First, we must understand the basic principles of flight before any different configurations of lift surfaces can be discussed. In order for any object to gain lift, it must have a force pushing it upwards which is greater than its weight. This force, called lift, results from the differing pressures on the upper and lower surfaces of the wing. The air that hits the leading edge of the wing separates. Part goes over the wing, and part travels underneath it. The top of the wing curves, or is cambered, causing the air passing over the top of the wing to go faster than the air passing under the wing. The lower surface of the wing is relatively flat, so air travels at, or near, its normal speed. Bernoulli's Law says that as the speed of gas or fluid increases its pressure decreases (Pappas 2).
Therefore, there is a greater air pressure under the wing than there is above the wing. This greater pressure under the wing pushes the plane up. When this force exceeds the pull of gravity on the aircraft, flight is achieved.

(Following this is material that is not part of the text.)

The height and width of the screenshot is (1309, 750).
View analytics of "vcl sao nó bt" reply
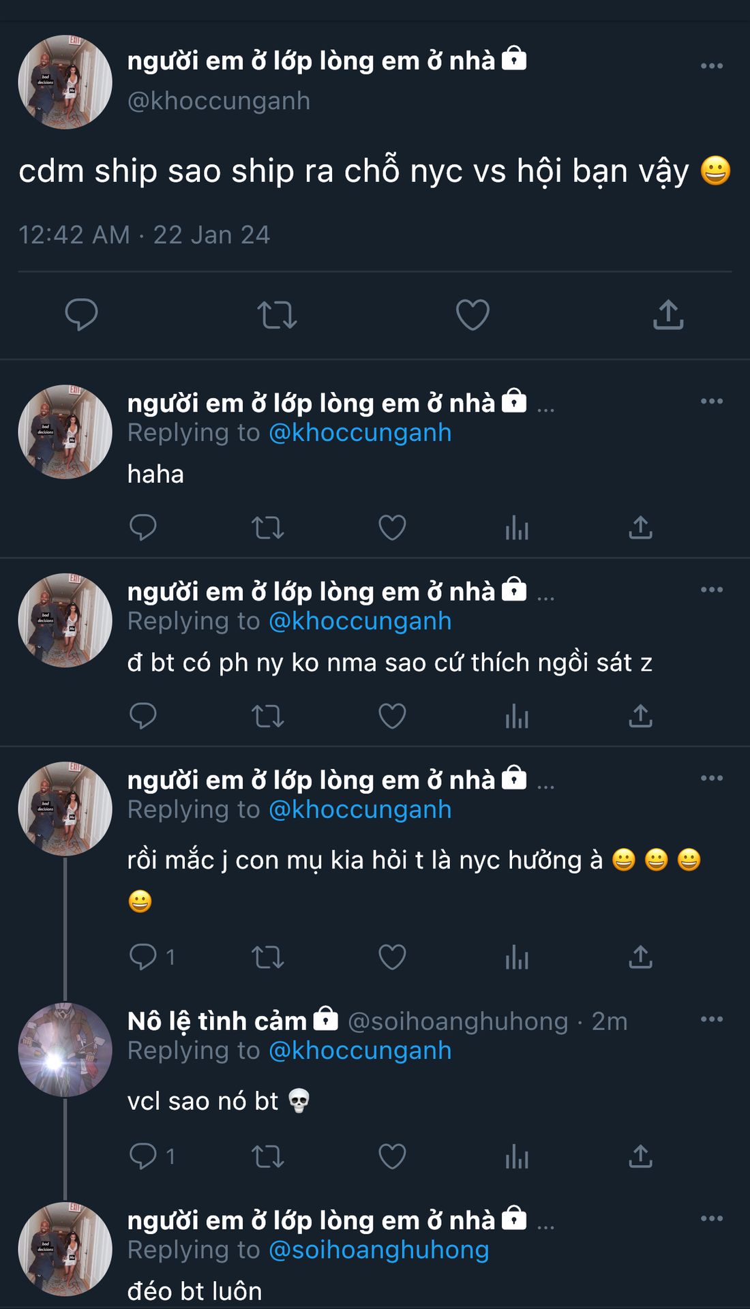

Two other forces affect an aircraft's movement through the air: thrust and drag. Thrust is the force provided by an aircraft's power plant which pushes or pulls it forward through the air. Drag, which counteracts thrust, is the force of wind resistance against the aircraft. It is supplemented by various appendages on the aircraft, such as the wings, stabilizers, and the fuselage. The less drag there is on an aircraft, the faster and more economically it can fly. Drag can be reduced by eliminating items which disrupt airflow.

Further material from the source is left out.